Offensively he was never been a factor, his career high 16 Points coming in our 2009 Penguins season, which also happens to be his career year for playoff stats, scoring his only career playoff Goal and netting 5 total Points. However, we are not looking to him to bring offense to the team, but to be a solid defensive addition to the blue line. Unfortunately, his career high +/- Rating of +23 was also achieved in our 2009 season. He maintained a high +/- Rating in his first season in LA, but over the years has fallen off until he has become amongst the lowest on the team. Although considering he had a quality defensive partner in Pittsburgh and was asked to play a simple stay at home game, but in LA was paired with offensive D like Voynov, Doughty, and Johnson, it makes sense that his +/- Rating would suffer.

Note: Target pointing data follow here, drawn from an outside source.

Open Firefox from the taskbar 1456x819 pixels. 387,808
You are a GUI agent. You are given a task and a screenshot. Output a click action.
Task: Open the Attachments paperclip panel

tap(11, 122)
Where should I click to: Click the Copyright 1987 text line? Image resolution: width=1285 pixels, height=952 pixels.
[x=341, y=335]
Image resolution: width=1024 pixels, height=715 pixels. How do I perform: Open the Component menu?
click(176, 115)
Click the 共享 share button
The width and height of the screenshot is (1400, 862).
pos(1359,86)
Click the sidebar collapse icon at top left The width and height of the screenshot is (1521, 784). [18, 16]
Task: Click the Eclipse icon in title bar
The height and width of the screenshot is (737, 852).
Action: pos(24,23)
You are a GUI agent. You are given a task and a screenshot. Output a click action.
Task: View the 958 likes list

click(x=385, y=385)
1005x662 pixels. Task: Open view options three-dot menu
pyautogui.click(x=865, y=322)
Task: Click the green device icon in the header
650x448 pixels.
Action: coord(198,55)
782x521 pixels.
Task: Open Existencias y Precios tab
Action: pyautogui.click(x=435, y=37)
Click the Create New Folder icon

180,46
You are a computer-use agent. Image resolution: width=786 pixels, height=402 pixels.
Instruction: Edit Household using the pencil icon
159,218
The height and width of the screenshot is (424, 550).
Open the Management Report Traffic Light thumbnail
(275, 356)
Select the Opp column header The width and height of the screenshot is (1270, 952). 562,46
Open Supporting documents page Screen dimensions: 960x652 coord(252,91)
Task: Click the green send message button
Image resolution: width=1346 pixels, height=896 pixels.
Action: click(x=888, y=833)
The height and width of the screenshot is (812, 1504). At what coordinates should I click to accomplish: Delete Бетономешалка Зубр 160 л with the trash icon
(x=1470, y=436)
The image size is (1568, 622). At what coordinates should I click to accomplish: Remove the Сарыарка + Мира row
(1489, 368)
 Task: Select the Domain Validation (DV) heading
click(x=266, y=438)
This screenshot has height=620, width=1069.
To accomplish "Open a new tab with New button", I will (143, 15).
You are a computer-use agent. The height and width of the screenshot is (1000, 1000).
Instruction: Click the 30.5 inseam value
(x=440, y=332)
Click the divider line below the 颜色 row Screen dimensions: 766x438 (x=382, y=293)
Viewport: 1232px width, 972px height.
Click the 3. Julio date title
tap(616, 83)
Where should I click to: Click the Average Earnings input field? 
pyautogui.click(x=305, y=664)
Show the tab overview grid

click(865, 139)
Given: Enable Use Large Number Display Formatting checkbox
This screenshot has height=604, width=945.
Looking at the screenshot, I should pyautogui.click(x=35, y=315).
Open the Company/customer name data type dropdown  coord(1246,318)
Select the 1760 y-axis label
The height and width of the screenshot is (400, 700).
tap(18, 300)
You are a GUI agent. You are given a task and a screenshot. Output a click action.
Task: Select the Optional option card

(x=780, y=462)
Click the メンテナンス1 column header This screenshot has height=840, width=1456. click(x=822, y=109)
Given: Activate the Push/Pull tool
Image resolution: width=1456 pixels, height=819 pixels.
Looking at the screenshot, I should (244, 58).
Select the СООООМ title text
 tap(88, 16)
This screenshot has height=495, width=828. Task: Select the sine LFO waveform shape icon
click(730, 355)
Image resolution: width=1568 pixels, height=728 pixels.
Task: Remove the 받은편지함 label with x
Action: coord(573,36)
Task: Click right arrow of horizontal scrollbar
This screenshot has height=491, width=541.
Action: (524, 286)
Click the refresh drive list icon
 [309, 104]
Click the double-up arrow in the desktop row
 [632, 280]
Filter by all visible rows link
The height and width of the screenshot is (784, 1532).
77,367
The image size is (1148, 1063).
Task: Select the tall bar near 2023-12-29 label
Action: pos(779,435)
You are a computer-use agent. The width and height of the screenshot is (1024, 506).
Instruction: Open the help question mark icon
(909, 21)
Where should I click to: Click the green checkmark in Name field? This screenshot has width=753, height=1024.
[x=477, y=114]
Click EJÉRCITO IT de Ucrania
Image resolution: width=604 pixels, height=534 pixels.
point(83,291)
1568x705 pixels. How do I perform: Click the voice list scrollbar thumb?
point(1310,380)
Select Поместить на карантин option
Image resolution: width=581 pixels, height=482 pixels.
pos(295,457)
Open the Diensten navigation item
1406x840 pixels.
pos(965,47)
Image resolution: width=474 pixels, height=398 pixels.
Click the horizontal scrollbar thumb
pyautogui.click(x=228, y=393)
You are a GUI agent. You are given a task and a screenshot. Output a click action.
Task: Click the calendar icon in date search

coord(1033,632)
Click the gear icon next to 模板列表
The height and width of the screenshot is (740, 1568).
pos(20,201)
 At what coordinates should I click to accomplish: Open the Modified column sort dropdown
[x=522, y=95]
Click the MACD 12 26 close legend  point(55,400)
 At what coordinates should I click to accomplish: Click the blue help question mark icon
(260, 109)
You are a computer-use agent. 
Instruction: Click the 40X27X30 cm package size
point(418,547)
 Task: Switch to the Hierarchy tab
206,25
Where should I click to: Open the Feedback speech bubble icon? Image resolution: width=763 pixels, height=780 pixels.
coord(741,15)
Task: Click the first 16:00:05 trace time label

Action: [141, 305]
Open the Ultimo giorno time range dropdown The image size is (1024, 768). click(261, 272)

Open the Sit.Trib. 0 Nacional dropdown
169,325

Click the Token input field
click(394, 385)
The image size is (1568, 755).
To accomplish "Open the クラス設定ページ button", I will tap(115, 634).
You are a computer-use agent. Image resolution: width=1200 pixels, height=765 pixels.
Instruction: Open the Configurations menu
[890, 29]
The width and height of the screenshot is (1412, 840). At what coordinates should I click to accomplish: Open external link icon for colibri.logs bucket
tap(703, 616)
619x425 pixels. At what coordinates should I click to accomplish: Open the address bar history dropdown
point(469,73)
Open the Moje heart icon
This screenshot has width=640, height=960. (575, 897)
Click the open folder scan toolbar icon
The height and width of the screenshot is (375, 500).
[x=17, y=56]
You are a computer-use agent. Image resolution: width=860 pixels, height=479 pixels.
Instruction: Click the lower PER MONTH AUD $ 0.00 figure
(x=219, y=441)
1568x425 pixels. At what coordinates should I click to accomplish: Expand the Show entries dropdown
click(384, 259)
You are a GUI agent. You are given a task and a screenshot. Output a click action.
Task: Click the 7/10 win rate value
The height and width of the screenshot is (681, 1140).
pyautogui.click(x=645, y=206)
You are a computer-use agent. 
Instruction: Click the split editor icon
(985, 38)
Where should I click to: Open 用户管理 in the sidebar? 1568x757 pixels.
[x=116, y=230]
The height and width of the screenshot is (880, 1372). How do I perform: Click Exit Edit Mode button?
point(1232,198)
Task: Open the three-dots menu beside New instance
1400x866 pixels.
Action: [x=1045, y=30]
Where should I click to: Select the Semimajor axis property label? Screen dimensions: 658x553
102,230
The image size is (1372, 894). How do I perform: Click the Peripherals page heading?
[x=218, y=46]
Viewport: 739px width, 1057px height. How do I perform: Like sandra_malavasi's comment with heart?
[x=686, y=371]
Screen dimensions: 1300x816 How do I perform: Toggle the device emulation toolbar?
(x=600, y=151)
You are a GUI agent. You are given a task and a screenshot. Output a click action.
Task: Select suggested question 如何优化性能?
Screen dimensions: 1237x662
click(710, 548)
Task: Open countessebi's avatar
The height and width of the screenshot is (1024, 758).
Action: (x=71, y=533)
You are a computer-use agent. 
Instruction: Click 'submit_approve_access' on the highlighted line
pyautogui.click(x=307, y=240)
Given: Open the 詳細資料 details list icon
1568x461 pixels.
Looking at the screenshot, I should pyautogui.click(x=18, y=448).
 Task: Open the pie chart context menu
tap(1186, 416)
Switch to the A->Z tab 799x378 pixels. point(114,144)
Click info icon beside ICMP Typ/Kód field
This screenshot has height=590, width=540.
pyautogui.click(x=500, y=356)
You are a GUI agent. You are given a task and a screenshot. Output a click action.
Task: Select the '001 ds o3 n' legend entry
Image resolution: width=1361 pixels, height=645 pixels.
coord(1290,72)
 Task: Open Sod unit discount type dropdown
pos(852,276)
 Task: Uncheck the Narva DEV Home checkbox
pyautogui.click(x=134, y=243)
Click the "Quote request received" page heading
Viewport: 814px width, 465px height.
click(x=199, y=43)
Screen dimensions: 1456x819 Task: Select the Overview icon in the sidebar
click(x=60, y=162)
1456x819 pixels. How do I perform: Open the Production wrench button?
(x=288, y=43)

However, while he may not be the most offensively minded player, he was quite capable of racking up a decent amount of Hits and an impressive number of Blocked Shots and Takeaways over the years. During our 2009 Cup run Scuderi led the D in +/- Rating, Blocked Shots, and Takeaways. When he joined LA he continued this trend, being one of the most prolific Shot Blockers and Takeaway specialists on the team. So defensively he can still bring a lot to the table. Don't expect him to bring a lot of positive Possession though, as his numbers were on the low end for most of his career. He is a simple stay at home guy, best in his own zone. So perhaps he would be best served if he is not called upon to pair with and cover up for an offensively minded defenseman, and perhaps he would be better served getting to face a slightly lesser QoC than he would as the top shut-down D. Although he would certainly be a compelling option on the PK.
There isn't an awful lot of quotes to find about the play style of a non-prospect, but I was able to come across this:
Assets - "Keeps the game simple on most nights and has exemplary team skills. Blocks shots and is most effective in penalty-killing situations. Can shut forwards down."
Flaws - "Doesn't own ideal puck-moving skills for the blueline position and has limited talent, overall. Struggles when handling the puck, especially when he plays on the right side."
Potential - "Savvy veteran defensive defenseman."